▶ To do: What lines in the records below hold the string "computer"? Please show them.

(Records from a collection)
--*--

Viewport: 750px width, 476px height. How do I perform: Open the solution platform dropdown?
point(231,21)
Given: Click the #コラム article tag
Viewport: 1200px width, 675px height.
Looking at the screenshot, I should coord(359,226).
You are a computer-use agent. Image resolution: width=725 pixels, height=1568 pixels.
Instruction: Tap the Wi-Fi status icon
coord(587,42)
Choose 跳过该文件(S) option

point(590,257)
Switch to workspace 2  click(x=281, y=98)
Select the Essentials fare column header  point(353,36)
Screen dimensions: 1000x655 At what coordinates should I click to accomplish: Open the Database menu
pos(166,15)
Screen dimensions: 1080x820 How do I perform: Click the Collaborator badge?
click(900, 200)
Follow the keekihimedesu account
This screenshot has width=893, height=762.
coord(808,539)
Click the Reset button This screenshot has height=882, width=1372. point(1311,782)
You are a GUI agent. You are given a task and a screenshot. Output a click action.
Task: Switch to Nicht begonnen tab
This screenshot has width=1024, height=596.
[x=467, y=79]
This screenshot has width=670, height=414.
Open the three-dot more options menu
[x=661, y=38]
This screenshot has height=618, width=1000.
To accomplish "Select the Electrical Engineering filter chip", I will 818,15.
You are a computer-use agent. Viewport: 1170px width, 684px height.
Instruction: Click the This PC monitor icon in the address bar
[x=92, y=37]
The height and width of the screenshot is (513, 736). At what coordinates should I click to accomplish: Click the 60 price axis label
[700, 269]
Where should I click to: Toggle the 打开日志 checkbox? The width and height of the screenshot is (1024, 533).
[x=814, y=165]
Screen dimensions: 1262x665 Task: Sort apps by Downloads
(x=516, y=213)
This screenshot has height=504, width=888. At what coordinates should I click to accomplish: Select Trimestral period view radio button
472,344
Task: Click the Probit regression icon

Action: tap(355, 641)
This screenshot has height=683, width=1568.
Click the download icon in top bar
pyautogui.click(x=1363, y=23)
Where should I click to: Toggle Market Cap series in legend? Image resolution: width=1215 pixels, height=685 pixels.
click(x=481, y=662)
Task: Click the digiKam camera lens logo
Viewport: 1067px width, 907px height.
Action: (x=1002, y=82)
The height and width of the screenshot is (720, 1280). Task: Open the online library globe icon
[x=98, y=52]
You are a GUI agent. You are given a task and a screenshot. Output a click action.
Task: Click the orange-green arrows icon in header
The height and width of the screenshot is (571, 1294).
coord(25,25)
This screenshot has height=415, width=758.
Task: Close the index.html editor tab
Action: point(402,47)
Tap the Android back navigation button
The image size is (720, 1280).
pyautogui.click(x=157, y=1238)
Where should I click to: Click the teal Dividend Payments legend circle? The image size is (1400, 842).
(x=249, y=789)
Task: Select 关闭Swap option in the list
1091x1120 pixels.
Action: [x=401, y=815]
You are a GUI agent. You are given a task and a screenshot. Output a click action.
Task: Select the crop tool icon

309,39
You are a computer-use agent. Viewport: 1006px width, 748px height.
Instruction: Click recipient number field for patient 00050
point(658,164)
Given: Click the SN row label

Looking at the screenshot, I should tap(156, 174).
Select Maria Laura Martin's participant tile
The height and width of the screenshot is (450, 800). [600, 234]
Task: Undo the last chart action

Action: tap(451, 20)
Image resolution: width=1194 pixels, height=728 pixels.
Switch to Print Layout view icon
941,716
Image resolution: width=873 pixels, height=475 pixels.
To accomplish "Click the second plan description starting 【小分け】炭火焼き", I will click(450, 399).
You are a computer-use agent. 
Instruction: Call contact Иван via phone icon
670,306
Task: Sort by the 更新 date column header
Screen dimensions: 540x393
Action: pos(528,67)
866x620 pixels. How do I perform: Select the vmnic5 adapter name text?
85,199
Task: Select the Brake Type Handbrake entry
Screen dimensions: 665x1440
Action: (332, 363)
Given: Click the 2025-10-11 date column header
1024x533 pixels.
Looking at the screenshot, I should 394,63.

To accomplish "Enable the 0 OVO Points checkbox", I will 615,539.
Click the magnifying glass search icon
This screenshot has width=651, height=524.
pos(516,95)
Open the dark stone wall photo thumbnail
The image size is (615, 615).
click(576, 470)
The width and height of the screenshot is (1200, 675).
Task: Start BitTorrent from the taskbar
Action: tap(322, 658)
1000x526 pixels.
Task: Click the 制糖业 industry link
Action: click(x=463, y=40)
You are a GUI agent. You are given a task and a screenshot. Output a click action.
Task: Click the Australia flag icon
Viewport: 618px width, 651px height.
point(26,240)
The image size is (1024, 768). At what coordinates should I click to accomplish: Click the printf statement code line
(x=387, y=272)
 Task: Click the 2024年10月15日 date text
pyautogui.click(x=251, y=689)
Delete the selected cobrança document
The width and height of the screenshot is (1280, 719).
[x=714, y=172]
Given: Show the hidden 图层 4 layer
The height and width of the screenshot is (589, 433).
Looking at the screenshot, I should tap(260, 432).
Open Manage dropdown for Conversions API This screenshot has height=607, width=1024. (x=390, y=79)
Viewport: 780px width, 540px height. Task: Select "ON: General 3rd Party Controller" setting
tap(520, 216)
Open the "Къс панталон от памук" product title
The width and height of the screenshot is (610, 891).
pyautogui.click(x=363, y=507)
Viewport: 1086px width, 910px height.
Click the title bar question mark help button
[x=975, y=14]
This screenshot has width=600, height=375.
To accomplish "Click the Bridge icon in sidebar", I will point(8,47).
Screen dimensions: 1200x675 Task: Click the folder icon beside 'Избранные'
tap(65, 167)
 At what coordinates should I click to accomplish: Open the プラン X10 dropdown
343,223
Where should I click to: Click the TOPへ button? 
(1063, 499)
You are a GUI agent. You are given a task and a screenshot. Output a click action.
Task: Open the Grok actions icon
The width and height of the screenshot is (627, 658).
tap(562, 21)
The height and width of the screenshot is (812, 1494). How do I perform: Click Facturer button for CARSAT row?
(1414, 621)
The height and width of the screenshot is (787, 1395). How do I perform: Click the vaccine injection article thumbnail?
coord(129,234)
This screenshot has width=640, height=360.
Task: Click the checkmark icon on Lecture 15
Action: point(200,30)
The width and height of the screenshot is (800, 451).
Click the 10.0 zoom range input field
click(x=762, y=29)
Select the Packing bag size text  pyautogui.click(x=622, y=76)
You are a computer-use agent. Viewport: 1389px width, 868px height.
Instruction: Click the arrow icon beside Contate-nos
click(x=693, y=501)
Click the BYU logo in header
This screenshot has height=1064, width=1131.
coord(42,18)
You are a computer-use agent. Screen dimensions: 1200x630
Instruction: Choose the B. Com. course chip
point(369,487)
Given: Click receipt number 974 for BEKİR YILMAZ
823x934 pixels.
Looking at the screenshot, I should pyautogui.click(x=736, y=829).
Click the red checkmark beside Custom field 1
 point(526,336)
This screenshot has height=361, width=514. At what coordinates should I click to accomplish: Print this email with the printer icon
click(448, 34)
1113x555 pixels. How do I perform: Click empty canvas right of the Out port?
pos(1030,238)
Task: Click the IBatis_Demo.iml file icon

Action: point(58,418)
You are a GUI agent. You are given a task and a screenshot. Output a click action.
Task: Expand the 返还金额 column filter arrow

--*--

▶ Response:
You are a computer-use agent. Image resolution: width=725 pixels, height=1568 pixels.
You are a computer-use agent. Viewport: 1170px width, 684px height.
You are a computer-use agent. Viewport: 1006px width, 748px height.
You are a computer-use agent. 
You are a computer-use agent. Viewport: 1389px width, 868px height.
You are a computer-use agent. Screen dimensions: 1200x630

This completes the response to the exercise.